Dana Curhan, a Boston attorney who represented Sullivan from 1992 to 2014 and pushed for DNA testing, said Sullivan had always denied that McGrath’s blood was on the jacket. Curhan was surprised to find there was no blood at all, undermining the prosecutor’s claim that Sullivan had beaten McGrath into a “bloody pulp.”
“At the prosecutor’s closing, he essentially said, ‘Hey, if he wasn’t the one who did it, why did they find blood on both of the cuffs of the jacket?’” Curhan recalled. “Now, we don’t have any blood nor a DNA match. You would expect someone doing what he was alleged to have done to be covered in blood. There is no blood. That really was the case.”
A new trial was ordered in 2012, and Sullivan was released in 2013. Initially, he spent six months under home confinement and wore an electronic monitoring bracelet for years.
“When I walked out the front door, I was in an emotional state,” Sullivan said.
In 2014, the state’s highest court upheld the decision to grant him a new trial. By 2019, prosecutors declined to retry the case, citing the deaths of some witnesses and fading memories of others.

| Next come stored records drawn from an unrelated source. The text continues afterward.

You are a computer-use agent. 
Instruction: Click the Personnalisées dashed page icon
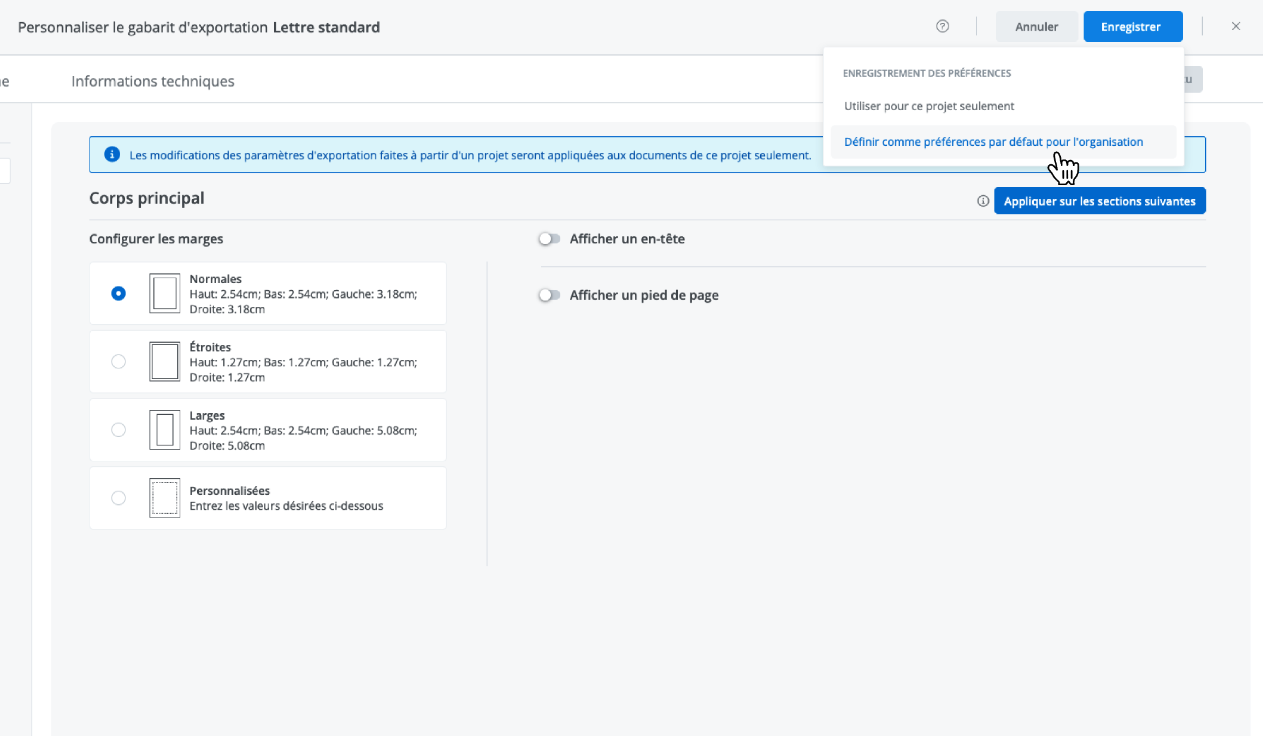(164, 498)
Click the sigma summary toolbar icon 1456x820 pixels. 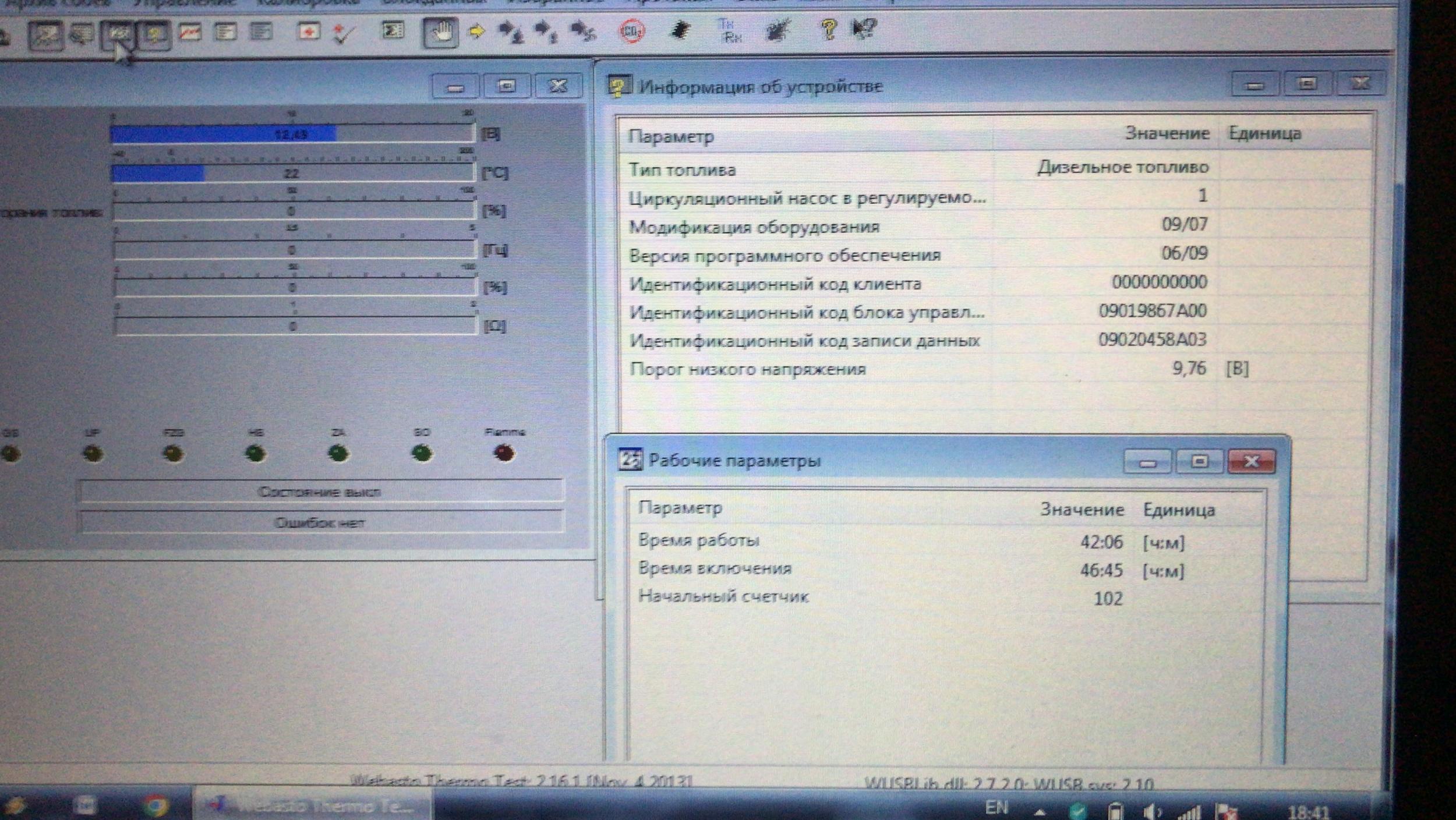(x=393, y=30)
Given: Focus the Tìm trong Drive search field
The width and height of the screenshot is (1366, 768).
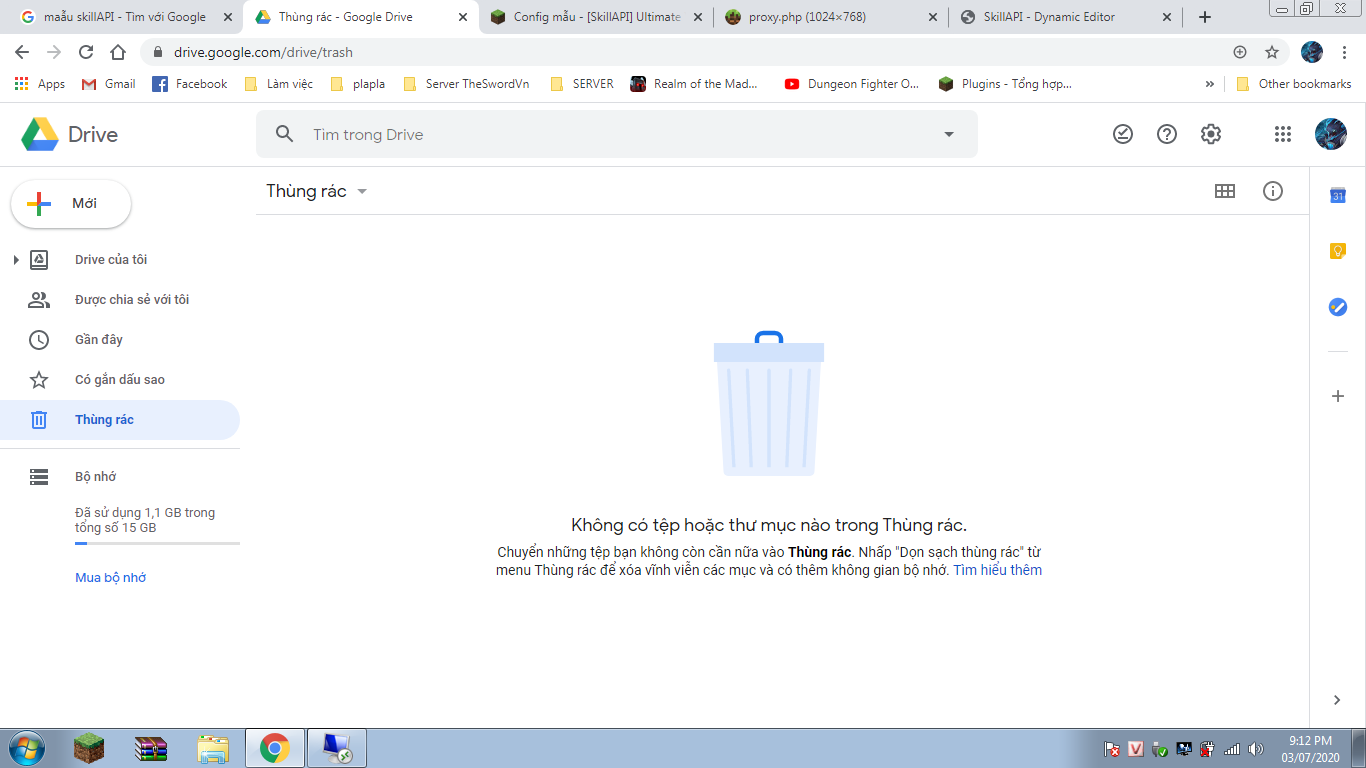Looking at the screenshot, I should pos(600,135).
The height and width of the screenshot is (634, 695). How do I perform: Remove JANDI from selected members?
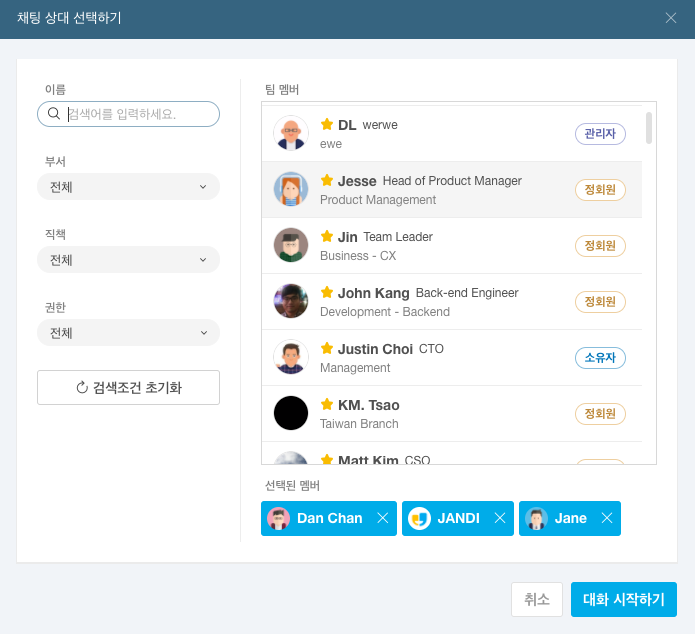point(500,518)

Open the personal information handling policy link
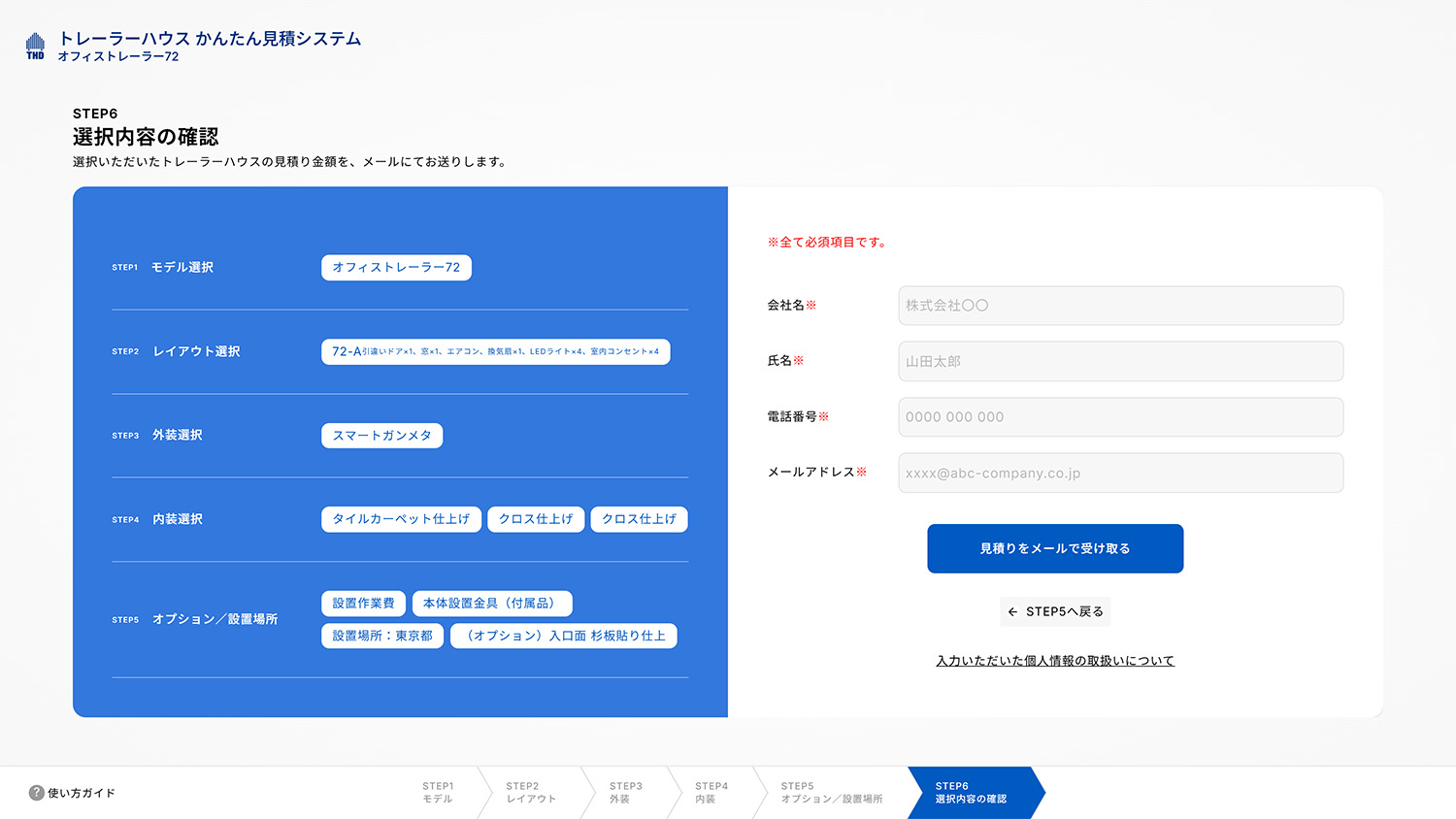1055,661
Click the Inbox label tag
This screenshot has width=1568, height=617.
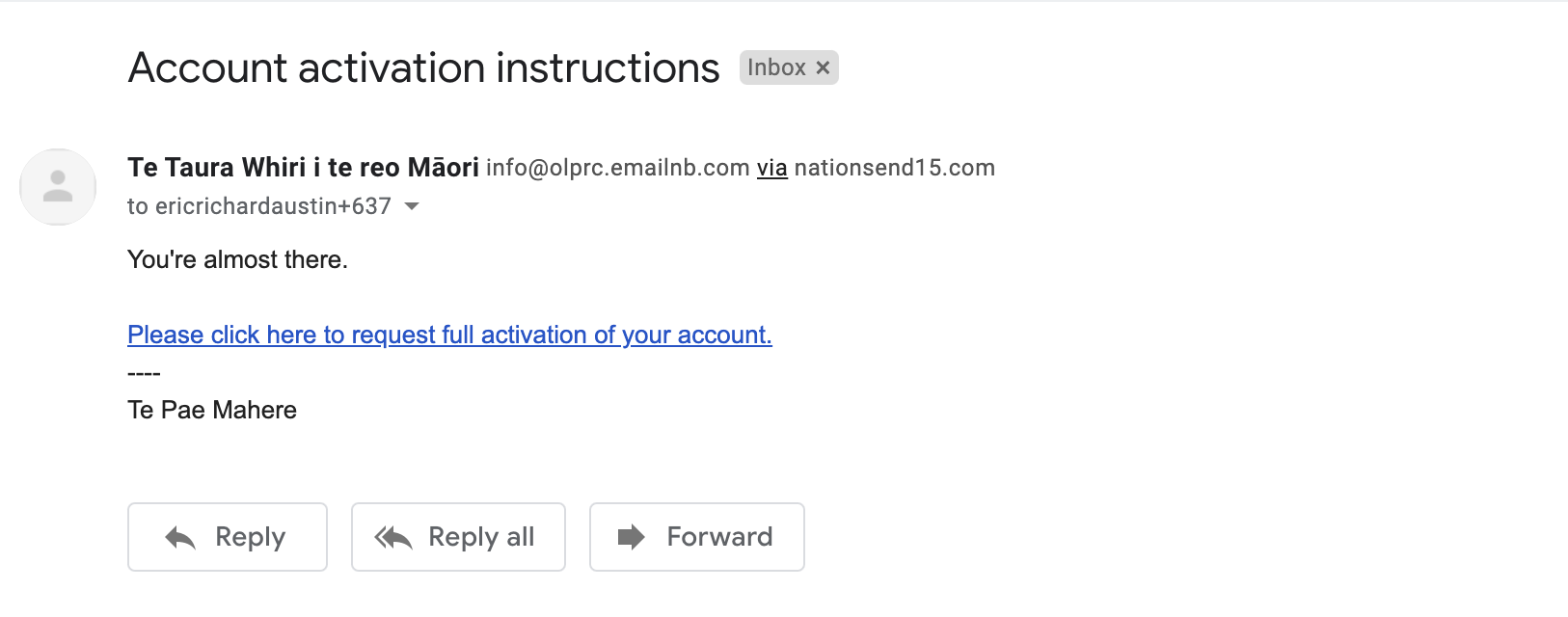776,67
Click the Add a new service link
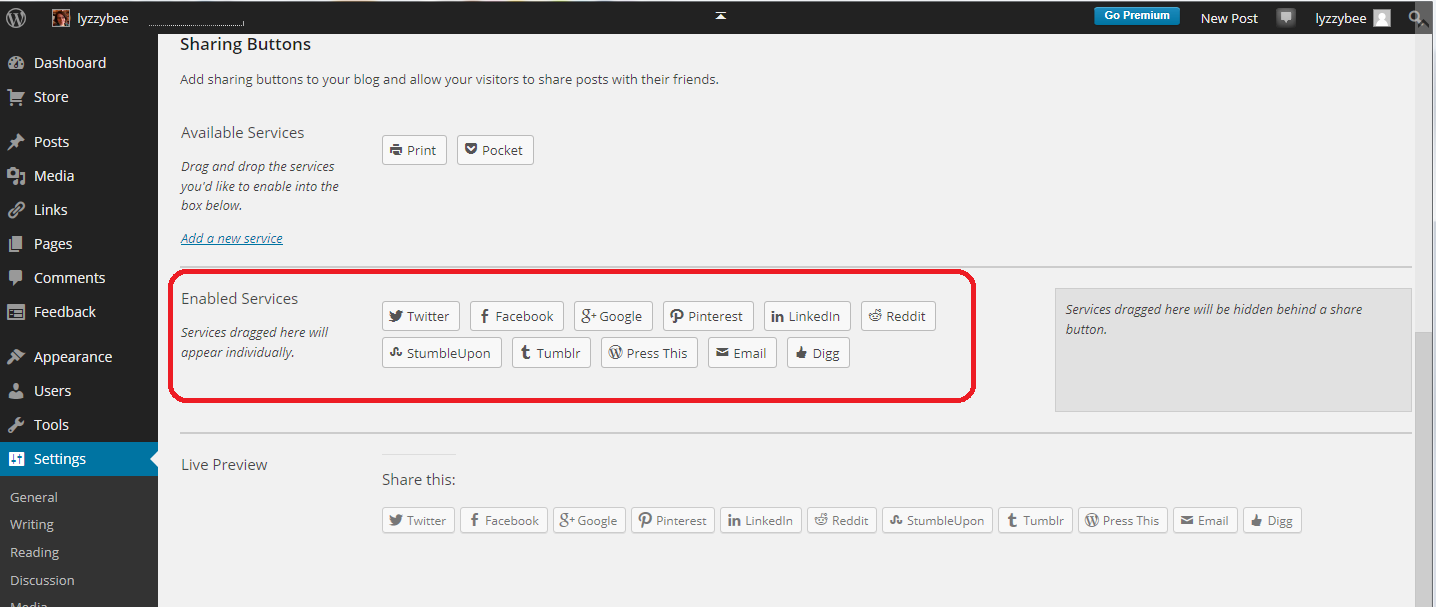Image resolution: width=1436 pixels, height=607 pixels. point(232,238)
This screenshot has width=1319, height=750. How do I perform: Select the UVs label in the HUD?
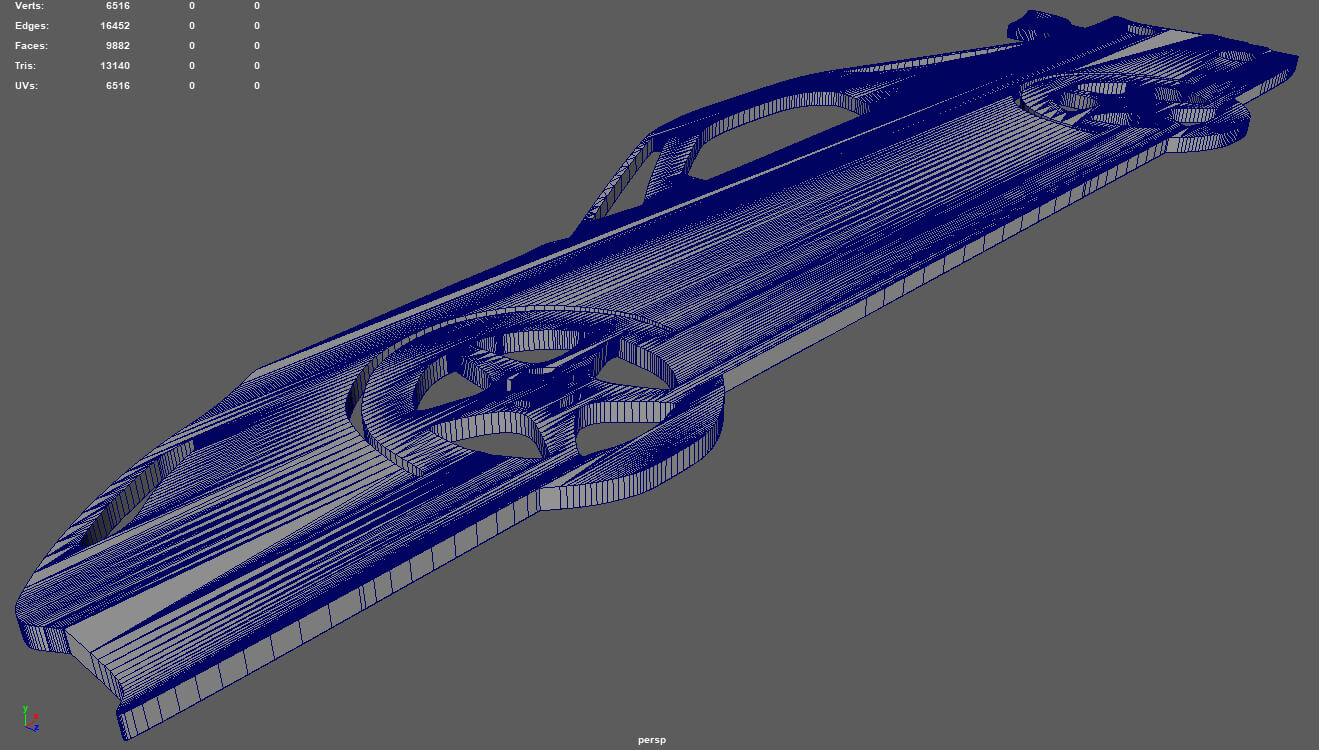point(27,86)
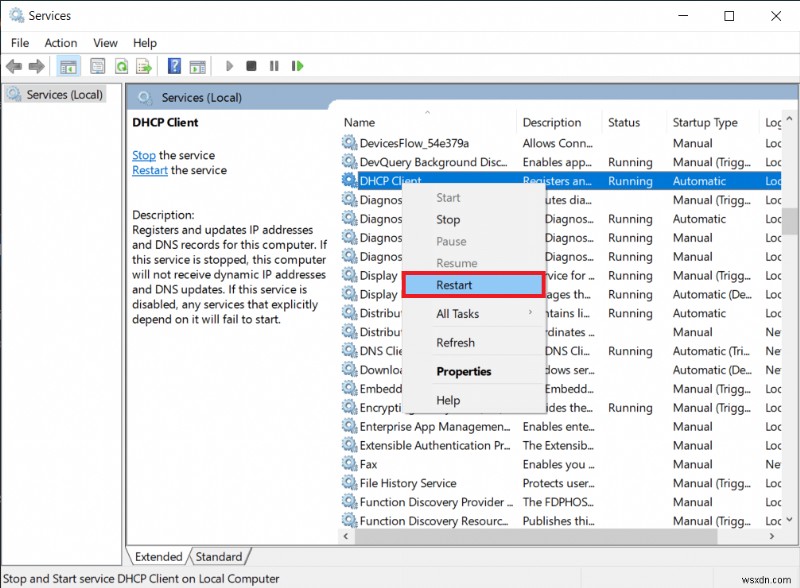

After his release, Sullivan struggled to adjust to a world that had changed dramatically. Before his arrest, he worked at a peanut factory and planned to become a truck driver. Instead, he emerged from prison with no skills or job prospects. He still cannot use a computer and now helps his sister with odd jobs. His long-term girlfriend, who visited him for a decade, eventually moved on.
“I’m still really not adjusted to the outside world,” Sullivan said, noting that he spends most of his time with his Yorkshire terrier, Buddy, and the pigeons he keeps at his sister’s house. “It’s hard for me. I don’t go nowhere. I’m scared all the time … I’m pretty much a loner.”
Sullivan’s sister, Donna Faria, said their family always believed in his innocence and supported him through his incarceration. However, she laments the life experiences Sullivan missed out on, including marriage and having children.
“If he didn’t have me, my brother would have been walking the streets like a lot of the homeless people,” Faria said. “It’s almost like he doesn’t trust people. If he’s around family, he feels safe. If not, he doesn’t.”
These days, Sullivan spends his time at Faria’s home in Billerica, Massachusetts, doing her family’s laundry as he once did for inmates in prison. Despite the $13 million award, Sullivan doesn’t expect his life to change significantly.
He plans to buy a truck but wants to save most of the money to support his nieces and nephews when they turn 21. Sullivan hasn’t received therapy for the trauma he endured, but his attorney intends to request counseling and educational services as part of the judgment.
“They’ll have money. That will make me very happy,” Sullivan said. “The most important thing is my nieces and nephews — taking care of them.”